* [Written request] Output as a JSON list of strings, one string per line, the lines from the line with "Task: Collapse the sidebar with the chevron" up to and including the line with "Action: pos(288,37)", leaving out blank lines and the pictures.

* [Input records]
* Begin *

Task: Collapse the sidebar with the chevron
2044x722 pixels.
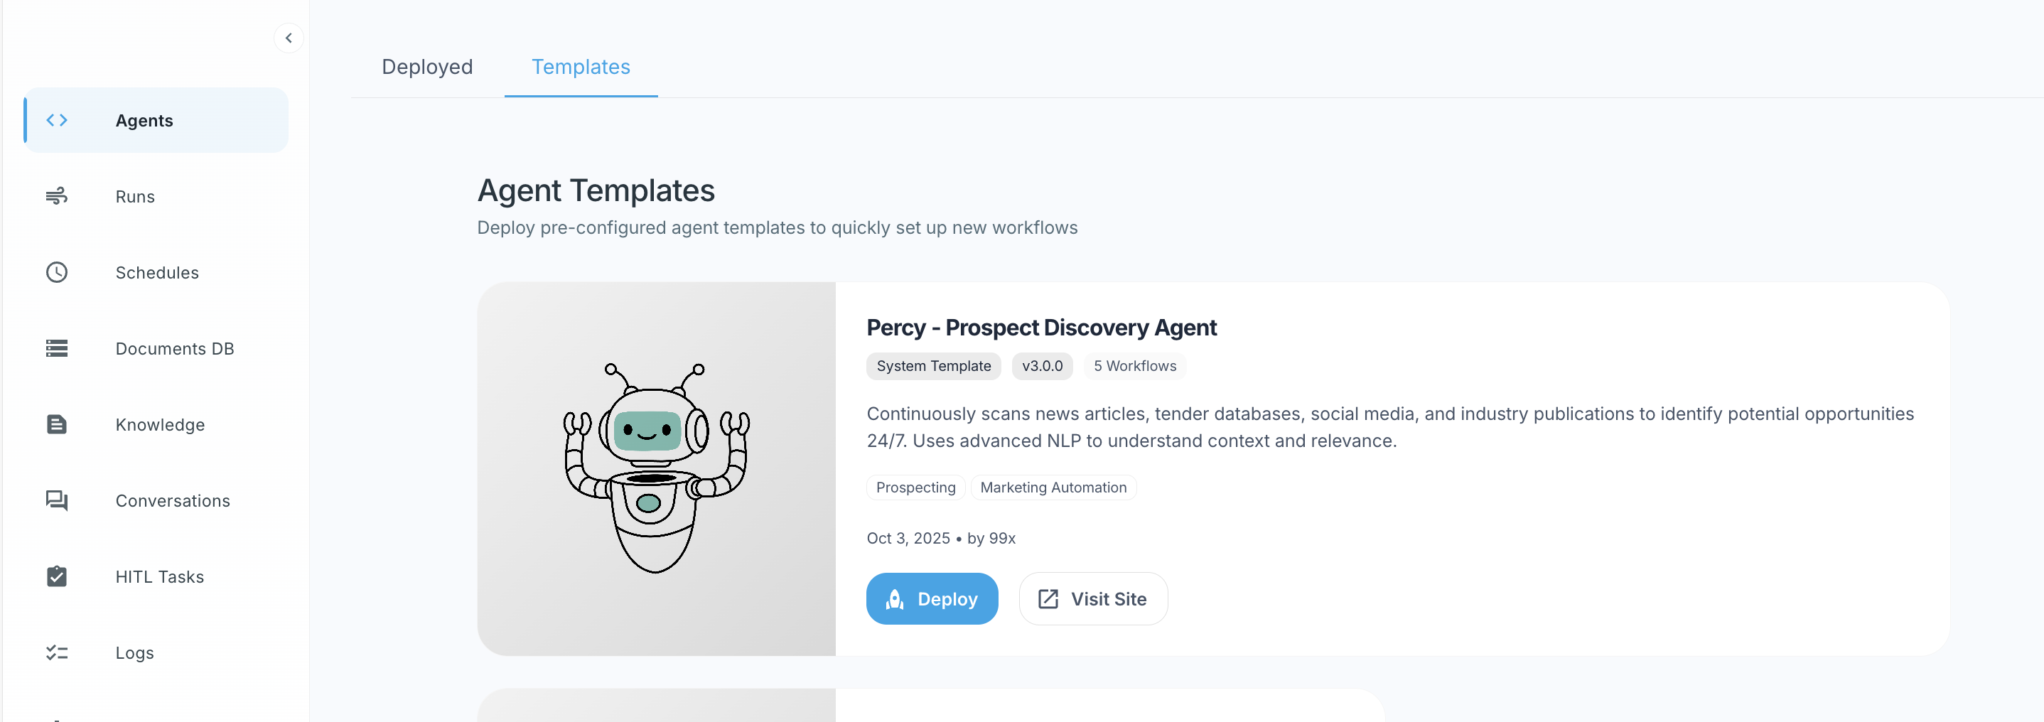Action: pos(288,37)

* End *
* Begin *

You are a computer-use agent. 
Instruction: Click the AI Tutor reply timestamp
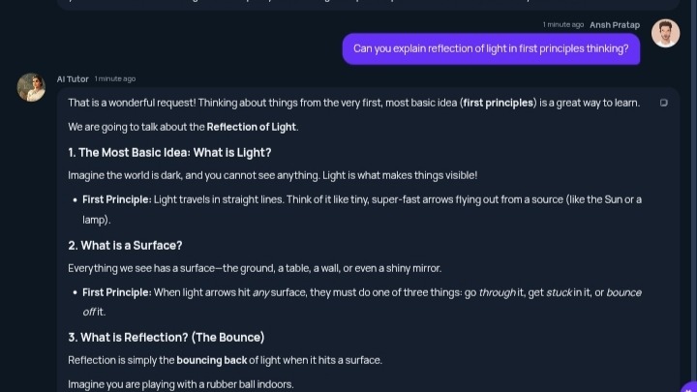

* End *

* [Task result]
[
  "Task: Collapse the sidebar with the chevron",
  "2044x722 pixels.",
  "Action: pos(288,37)"
]